Hello, I am trying to implent a 'Anti-Flood' protection system on my website.

You can post 5 times in 30 seconds, if you post more it will not allow it and say they need to wait.

It works fine, but after you have posted 5 times, it never allows you to post again, even after 30 seconds...

Here is the function:

function postMessage ($type, $idValue){
// This function handels all the postings, such as comment, form post etc.
// Anti flood, ip logging enabled
// $type = (0 = Content Comment, 1 = Profile Comment, 2 = Forum Comment, 3 = Portal Comment)
// $idValue = What id the comment is for (like member 135 or portal id 742)

$wait_time = 30; // In seconds.
$limit = time() - $wait_time; // this makes a timestamp from exactly five minutes ago.
$check = mysql_query("SELECT COUNT(*) AS result FROM `comment` WHERE `ip` = '".$_SERVER['REMOTE_ADDR']."' AND `timeS` < $limit");
$r = mysql_fetch_array($check, MYSQL_ASSOC);
$number = $r['result'];
$set_amount = 5;
if($number < $set_amount) { // If they're below the limit (i.e. if they're not spammers :P)

$author = $_SESSION['username']; // Get the username
$forType = $type;
$forId = $idValue;
$date = date("F j, Y, g:i a"); // Set the date format
$ip = $_SERVER['REMOTE_ADDR']; // Get the users IP
$content2 = $_POST['content'];
$extra = $_POST['extra'];

if($type == 0){
$forType = 'content';
}
elseif($type == 1){
$forType = 'profile';
}
elseif($type == 2){
$forType = 'forum';
}
elseif($type == 3){
$forType = 'portal';
}

$sql="INSERT INTO comment(author, forType, forId, date, ip, content, extra, timeS)VALUES('$author', '$forType', '$forId', '$date', '$ip', '$content2', '$extra', '".time()."')";
$result=mysql_query($sql);
echo mysql_error();
echo 'Your post was added.';

// As the post was added, add 1 to their comment count
if($_SESSION['username'] !==$_GET['id']){
$sql1="UPDATE members SET hits = hits +1 WHERE username='$member'";
$result1=mysql_query($sql1);
}
}
else
{
echo 'Sorry but you can\'t post more than '.$set_amount.' times in 30 seconds.
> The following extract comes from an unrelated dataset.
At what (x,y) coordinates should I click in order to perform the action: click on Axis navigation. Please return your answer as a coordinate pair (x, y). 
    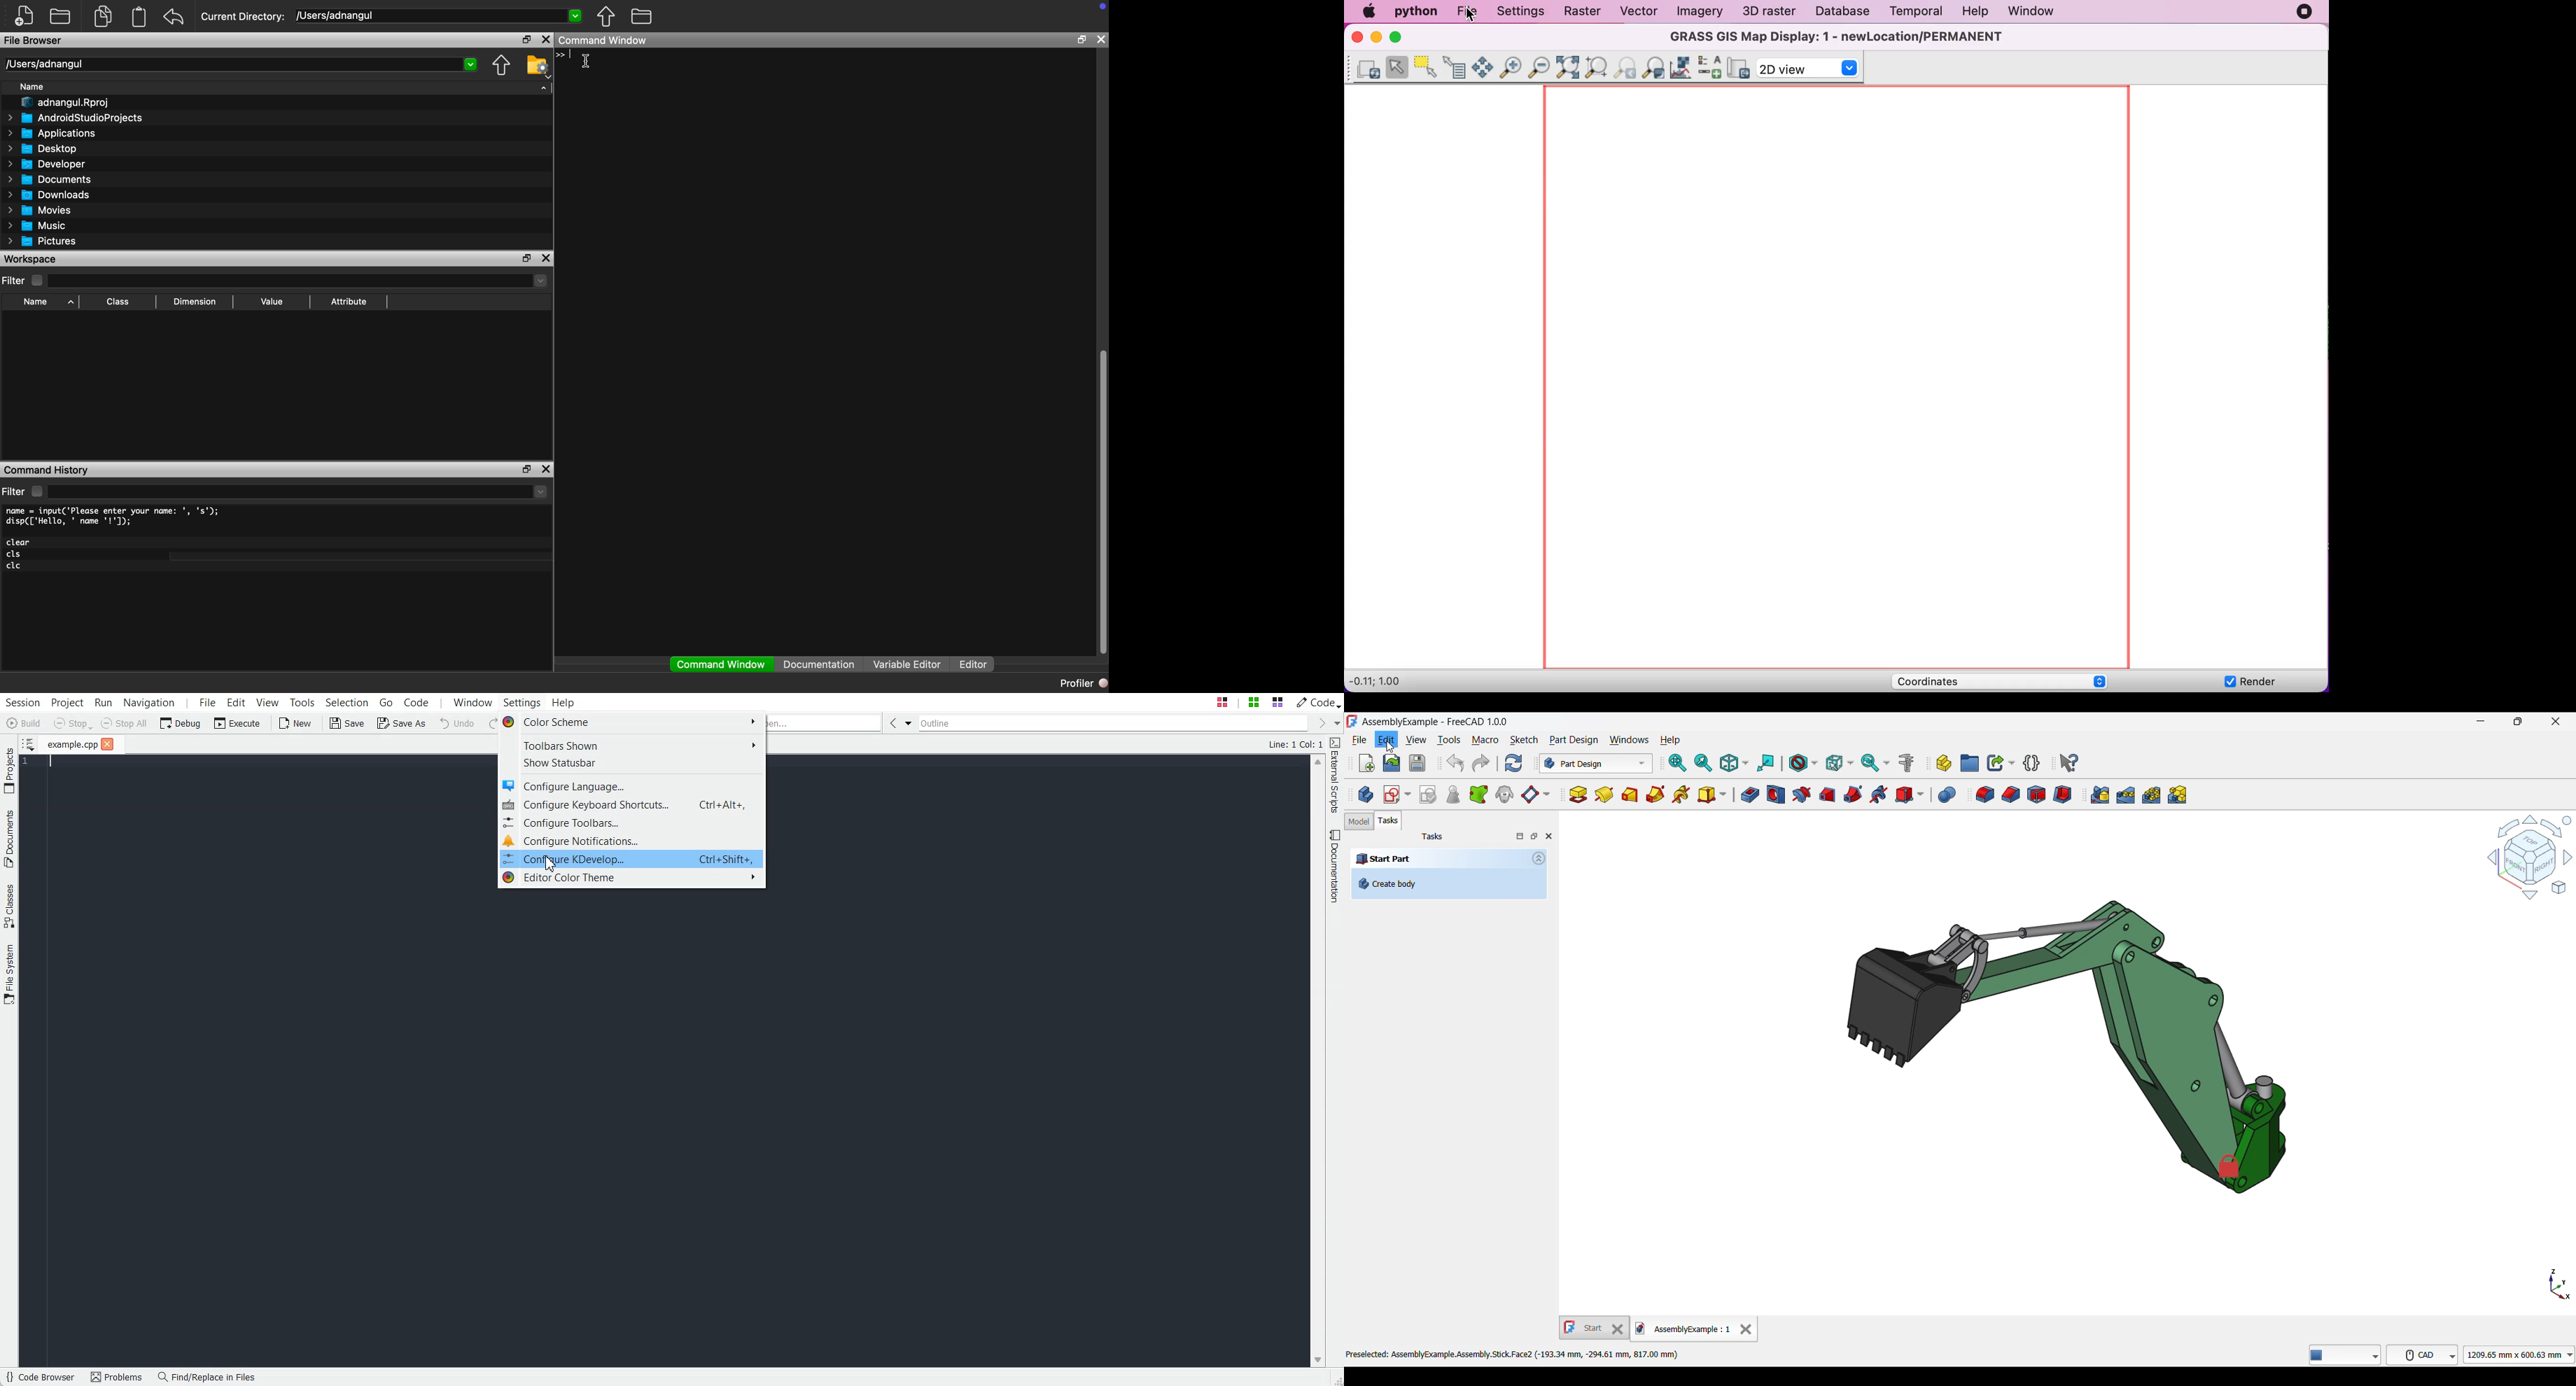
    Looking at the image, I should click on (2560, 1284).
Try again later.';
}
} // End Function

Any ideas of how to get it working?

The way I would do this would be to use a session to store the last time someone posted then when that person tries to post again check if the last time he posted was within 10 seconds.


if ( !empty ( $_SESSION['lastpost'] ) && $_SESSION['lastpost'] < time() - 10 )
{
$_SESSION['lastpost'] = time();
// insert post
}
else
{
echo 'You cannot post twice within 10 seconds';
}

Thanks, that makes it allot more easy to work with :P

But that's a bad idea because they can simply clear their session data can't they?

But that's a bad idea because they can simply clear their session data can't they?
if they clear session they can't post, access page, ..., I assume OP use session for that too.

regards

It might be one of those open commenting? Besides it's not hard to relogin it'll take less than 10 seconds to.

It might be one of those open commenting?
I don't know, OP said that Mwnciau suggestion is ok

Besides it's not hard to relogin it'll take less than 10 seconds to.
agree but this way is no flood, see the OP post, and all story starts again after login, :)
If I'm not wrong I seen some sql in the script, :)

regards

It might be one of those open commenting? Besides it's not hard to relogin it'll take less than 10 seconds to.

If the session isn't set you could set the time to prevent that, and change the message to "You can't post for another X seconds"

If the session isn't set you could set the time to prevent that, and change the message to "You can't post for another X seconds"

Or store the time limit in the database and re-set it in the session when the user logs in, so logging out/in won't matter.